SANTO STEFANO MAGRA ‒ È la signora della discografia italiana e la regina dei talent. Mara Maionchi, classe 1941, rilascia alcune anticipazioni dell'intervista che Antonio Dipollina le farà il prossimo 20 agosto sul palco di Piazza della Pace a Bellacanzone.

Sabato, 18 Agosto 2012 15:46

Che momento è questo per la musica?

La musica, intesa come industria, sta attraversando una fase difficile, sia a livello creativo che di importanza. Nell'ambito internazionale si salva un po' perché all'estero si investe in ricerca e sperimentazioni più che in Italia. Ma la musica in generale funziona. Chi non la ama? Chi non ha una colonna sonora della sua vita? C'è solo un aspetto molto triste, che nella quotidianità la musica non è più un motivo di aggregazione come un tempo. Non si suona più la chitarra sulla spiaggia, non sia scolta più la musica insieme e i ragazzi hanno sempre le cuffiette dell'iPod attaccate alle orecchie.

Segnali di una vita solitaria e virtuale che sostituisce sempre più quella comunitaria e reale.

Sicuramente. Internet ha stravolto la nostra vita, a cominciare dai prodotti di intrattenimento e la musica è stata la prima a pagarne le conseguenze. La comunicazione oggi è pazzesca e dominano altre forme falsamente aggreganti, come i social network.

E i talent, in tutto questo, che peso hanno?

Non demonizziamo i talent. Sono un palcoscenico di visibilità come un tempo poteva essere Sanremo Giovani. Per noi discografici è un modo per entrare in contatto con tanti giovani e come tale deve essere inteso. Il successo facile è sempre esistito, così come i fenomeni di una stagione. E dirò di più. I ragazzi oggi fanno più fatica di un tempo ad avere successo, perché negli ultimi sessant'anni la musica ha prodotto molti modelli di artisti e trovare delle novità vere, oggi, è davvero difficile.
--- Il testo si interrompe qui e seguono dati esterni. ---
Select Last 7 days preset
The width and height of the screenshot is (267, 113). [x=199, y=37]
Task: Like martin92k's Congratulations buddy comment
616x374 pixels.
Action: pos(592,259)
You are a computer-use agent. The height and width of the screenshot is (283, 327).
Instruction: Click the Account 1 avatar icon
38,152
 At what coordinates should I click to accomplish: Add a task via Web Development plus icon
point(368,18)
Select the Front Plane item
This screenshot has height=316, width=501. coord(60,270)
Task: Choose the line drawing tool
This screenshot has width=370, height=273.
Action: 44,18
Cosa pensa di Gerardo Pulli (anche lui ospite di Bellacanzone)? Quale futuro intravede per lui?

Gerardo è un ragazzo giovane – ha solo 20 anni – ma già maturo. Scrive molto bene, è un cantautore di altri tempi. Lavoreremo insieme per mantenere questo suo aspetto tradizionalista calandolo nella contemporaneità dei suoi anni.
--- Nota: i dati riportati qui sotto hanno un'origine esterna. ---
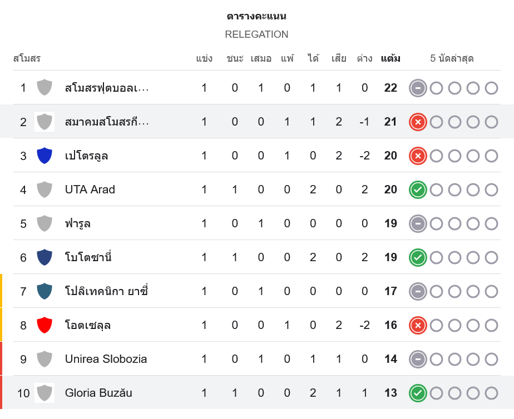Open Gloria Buzău team link
The width and height of the screenshot is (514, 419).
[98, 393]
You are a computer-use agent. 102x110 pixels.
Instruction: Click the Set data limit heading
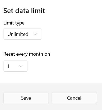point(24,11)
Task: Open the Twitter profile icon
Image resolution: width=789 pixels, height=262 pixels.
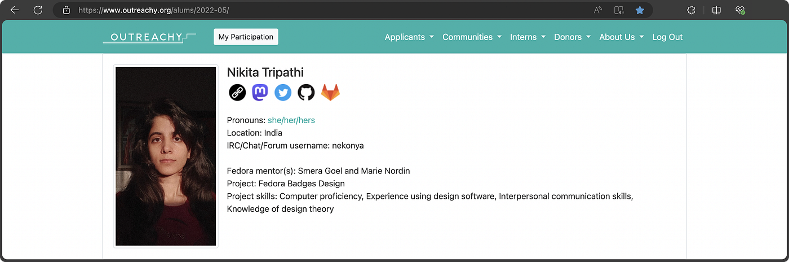Action: coord(283,93)
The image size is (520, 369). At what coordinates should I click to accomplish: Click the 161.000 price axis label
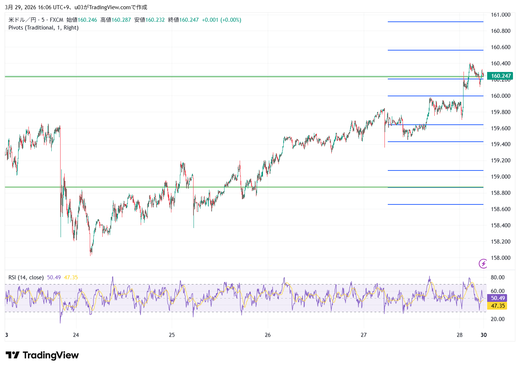click(500, 15)
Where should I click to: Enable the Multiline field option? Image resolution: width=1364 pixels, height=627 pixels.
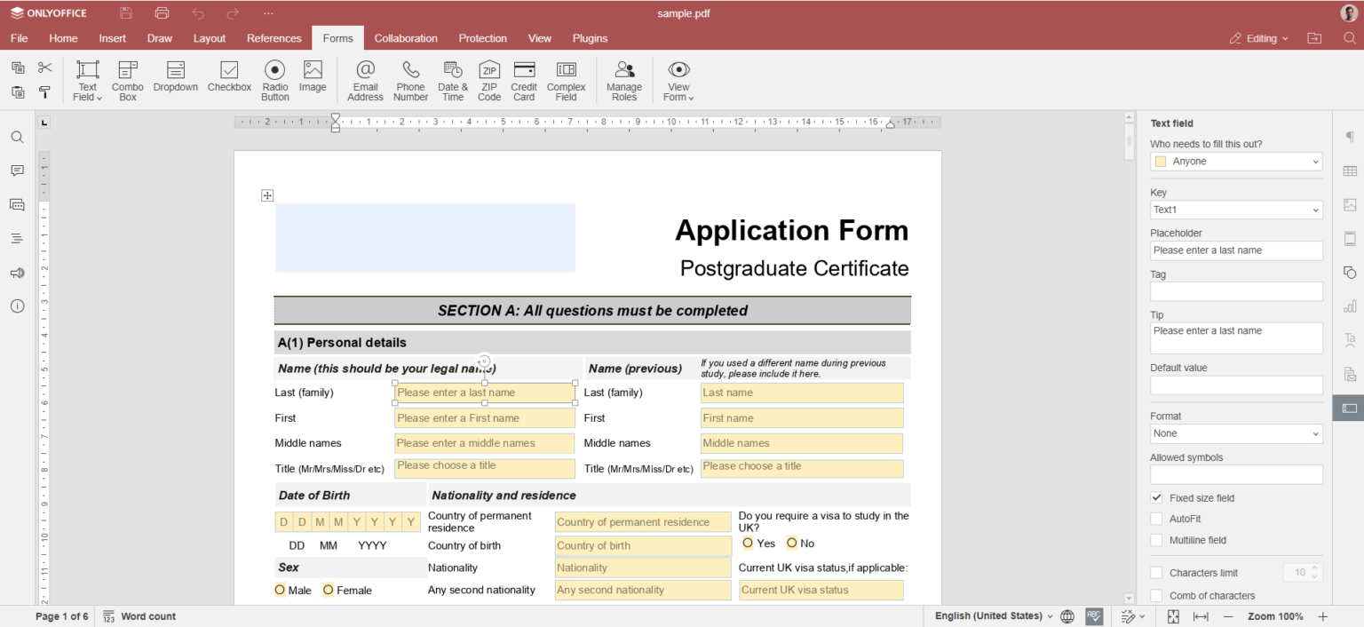click(x=1156, y=540)
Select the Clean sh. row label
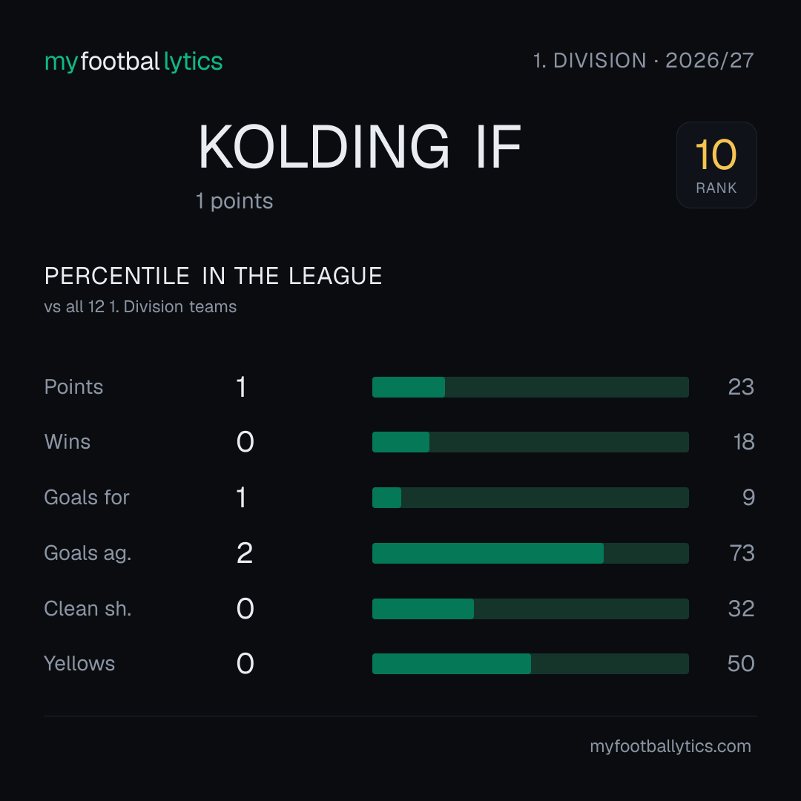801x801 pixels. 88,609
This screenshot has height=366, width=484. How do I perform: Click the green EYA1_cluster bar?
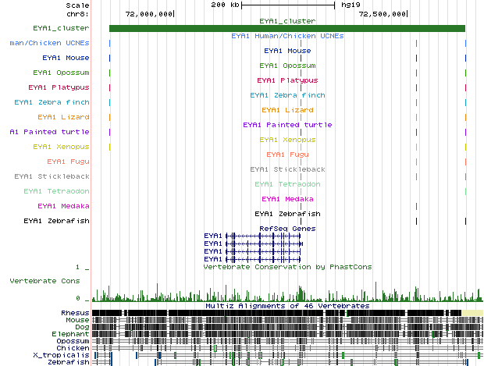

Scoprire giovani talenti e farne delle star. Così è stato per la Nannini e per Tiziano Ferro.

A differenza di loro oggi i ragazzi hanno meno tempo per emergere. Non gliene concediamo abbastanza. Tiziano ha fatto tre anni di gavetta, la Gianna addirittura sette. Insomma diamogli tempo e fiducia a questi nuovi talenti, perché possano ricercare e capire loro stessi per poi emergere per gli artisti che sono.